Fairbanks Township is a civil township of Delta County in the U.S. state of Michigan. As of the 2020 census, the township population was 297, up from 281 at the 2010 census.

==Communities==
- Fayette is an unincorporated community on the eastern shore of the Big Bay de Noc which opens into Green Bay on Lake Michigan at . It is at the southern terminus of M-183 about eight miles south of Garden within Fayette Historic State Park. It was created around an iron smelter in 1867.
- Fairport is an unincorporated community at the southern end of the Garden Peninsula at . It is approximately six miles south of Fayette on Delta County Road 483, the locally maintained extension of M-183. It was founded in 1886 by fishermen who had relocated from St. Martin Island.

==History==
In 1867, the Jackson Iron Company had Fayette Brown build a charcoal iron smelter at Fayette, which grew up around the smelter and named after Brown. A Fayette post office opened on September 13, 1870 with Marvin H. Brown as postmaster. In 1891, the smelter was dismantled.

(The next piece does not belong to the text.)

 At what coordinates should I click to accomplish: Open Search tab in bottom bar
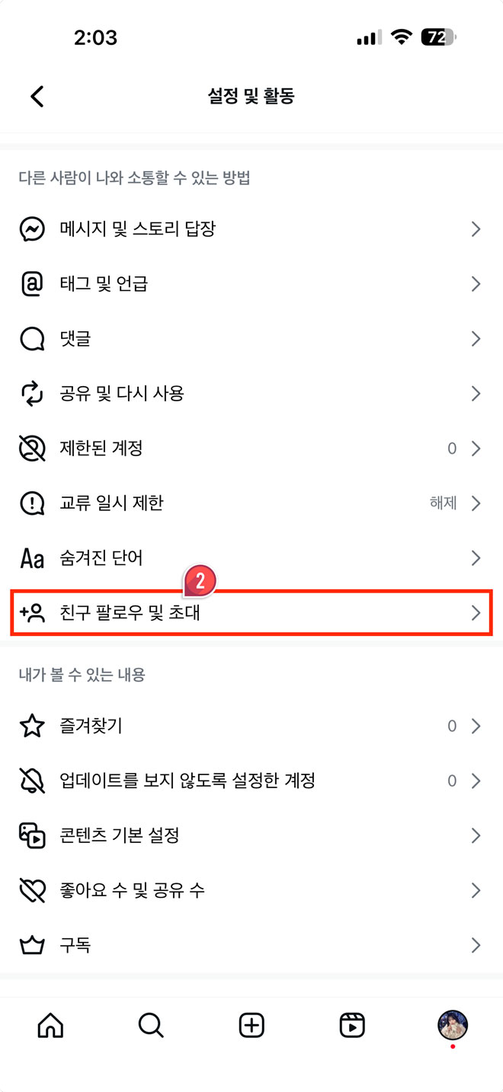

Fairport was founded in 1886 by fishermen who had relocated from St. Martin Island. The community was a commercial fishing port.

Fayette continued on as a small resort community until the mid-1950s, and then became a state park in 1959.

==Geography==
According to the United States Census Bureau, the township has a total area of 299.2 sqmi, of which 47.2 sqmi is land and 252.0 sqmi (84.23%) is water. The northern Potawatomi Islands are in Fairbanks Township, while the southern Potawatomi Islands are in the town of Washington in Door County, Wisconsin. Part of St. Martin Island is owned by the Little Traverse Bay Bands of Odawa Indians as a Tribal Trust Land.

==Demographics==
As of the census of 2000, there were 321 people, 143 households, and 93 families residing in the township. The population density was 6.8 PD/sqmi. There were 267 housing units at an average density of 5.7 /sqmi. The racial makeup of the township was 91.59% White, 4.98% Native American, 0.31% Asian, and 3.12% from two or more races.

There were 143 households, out of which 19.6% had children under the age of 18 living with them, 56.6% were married couples living together, 7.0% had a female householder with no husband present, and 34.3% were non-families. 30.1% of all households were made up of individuals, and 14.0% had someone living alone who was 65 years of age or older. The average household size was 2.24 and the average family size was 2.76.

In the township the population was spread out, with 15.6% under the age of 18, 6.9% from 18 to 24, 24.9% from 25 to 44, 31.2% from 45 to 64, and 21.5% who were 65 years of age or older. The median age was 47 years. For every 100 females, there were 100.6 males. For every 100 females age 18 and over, there were 100.7 males.

The median income for a household in the township was $24,643, and the median income for a family was $32,500. Males had a median income of $28,214 versus $25,417 for females. The per capita income for the township was $15,327. About 14.0% of families and 12.3% of the population were below the poverty line, including 12.0% of those under age 18 and 12.3% of those age 65 or over.

==Notable residents==
- Professional football player Lynn Chandnois was born in Fayette. An All-American at Michigan State University, he played from 1950 to 1956 for the Pittsburgh Steelers.